Additionally, bpipe also supports requesting GPU hardware when configured with torque. To request gpus, add gpus=n where n is the number of GPUs you are requesting. At the moment, there is not any specific support to request the type of GPU.

Sun Grid Engine Options

In order to enable the Sun Grid Engine (SGE) resource manager define the following entry in the bpipe.config file :

    executor="sge"

The configuration options available are the same as described above, with the exception for the account option which is not supported.

The amount of memory to be reserved can be specified with the memory option. Values without any units is interpreted as number of bytes. Optionally it is possible to use M for mega-byte and G for giga-byte. Eg "100M" or "2G".

Parallel environment

To specify the parallel environment configuration, use the procs option providing the parallel environment name and the number of processes on which your parallel (MPI or OpenMP) application should run. For example:

   executor="sge"
   procs="orte 8" 

The parallel environment can also be specified separately:

   procs=8
   sge_pe='orte'

This latter method enables more flexible assignment of processors for different commands if you want to share the same parallel environment between them.

Advanced configuration

Bpipe submits jobs requests to the SGE resource manager through the qsub command. Experienced users may want/need to have fine control on the job submitting parameters. Using the option sge_request_options, it is possible to provide any configuration parameter accepted by the qsub command. For example:


   executor="sge"
   sge_request_options="-v VAR=value" 

The above example uses the -v parameter to define a variable named VAR in the target execution environment. Multiple parameters can be specified in the same option. Read more about the available parameters on the qsub manual.

Platform LSF

Pipeline execution thought the Platform LSF grid engine can be enabled specifying the string lsf as the executor in the bpipe.config file, as shown below:

   executor="lsf"

The following options are supported by the LSF executor:

  • queue - the queue to which the job(s) have to be submitted
  • jobname - an optional name for the job
  • lsf_request_options - any optional submission parameters accepted by the bsub command can be specified here.

For example:

  executor="lsf" 
  queue="idle"
  lsf_request_options="-M 500000 -m 'hostA hostD hostB' -R 'rusage[swap=50]' "

PBS Pro

PBS Pro is mostly configured the same way as the Torque engine is - use:

executor="pbspro" 
queue="<your queue name>"

Once that is configured, use the "procs" and "memory" options. Note that "memory" can only be specified in GB.
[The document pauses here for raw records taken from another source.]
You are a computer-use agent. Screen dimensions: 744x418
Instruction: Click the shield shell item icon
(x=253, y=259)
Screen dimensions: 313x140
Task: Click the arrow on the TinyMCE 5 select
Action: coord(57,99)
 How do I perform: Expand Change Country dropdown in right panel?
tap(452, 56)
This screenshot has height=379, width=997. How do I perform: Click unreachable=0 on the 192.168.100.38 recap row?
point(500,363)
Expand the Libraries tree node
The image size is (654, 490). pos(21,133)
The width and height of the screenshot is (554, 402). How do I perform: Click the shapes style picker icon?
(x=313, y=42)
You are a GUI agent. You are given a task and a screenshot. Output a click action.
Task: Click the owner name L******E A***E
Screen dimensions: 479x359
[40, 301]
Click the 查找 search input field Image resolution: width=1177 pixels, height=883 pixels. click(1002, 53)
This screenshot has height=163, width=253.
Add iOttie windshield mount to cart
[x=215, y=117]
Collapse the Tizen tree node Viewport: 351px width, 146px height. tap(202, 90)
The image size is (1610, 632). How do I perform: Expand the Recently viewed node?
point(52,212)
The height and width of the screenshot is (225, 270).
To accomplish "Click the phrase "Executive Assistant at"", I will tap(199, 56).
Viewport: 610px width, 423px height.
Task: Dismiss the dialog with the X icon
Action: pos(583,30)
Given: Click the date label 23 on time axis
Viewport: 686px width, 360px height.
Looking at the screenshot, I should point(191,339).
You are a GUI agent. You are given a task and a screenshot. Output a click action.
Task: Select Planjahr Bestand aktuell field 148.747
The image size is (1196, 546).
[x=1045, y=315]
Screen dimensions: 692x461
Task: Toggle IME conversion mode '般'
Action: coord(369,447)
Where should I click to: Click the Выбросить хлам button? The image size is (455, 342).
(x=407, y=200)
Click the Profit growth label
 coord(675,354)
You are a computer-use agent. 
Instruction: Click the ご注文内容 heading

If you want to override these with more complex configuration you can pass in a "select" statement:

select_statement="X:ncpus=Y:mem=Z" 

However, note that the ncpus in the select statement is not automatically integrated with Bpipe's automated concurrency management. For example, if you use -n to control total concurrency, Bpipe won't know about the value embedded in your select statement, unless you specify it explicitly (eg: with "using").

Module Loading

Some environments provide ability to add and remove tools from the environment in a modular fashion. Bpipe supports two such frameworks:

  • dotkit
  • module

These allow you to specify modules to load with each command, or to specify a default set for your whole pipeline. This is achieved in the bpipe.config file (or equivalent):

// Load Java 1.8 and Perl 5.18.1 for all commands using "module"
modules="Java/1.8,Perl/5.18.1"

Alternatively:

// Load Java 1.8 and Perl 5.18.1 for all commands using "use"
use="Java/1.8,Perl/5.18.1"

These can also be specified separately for any given command.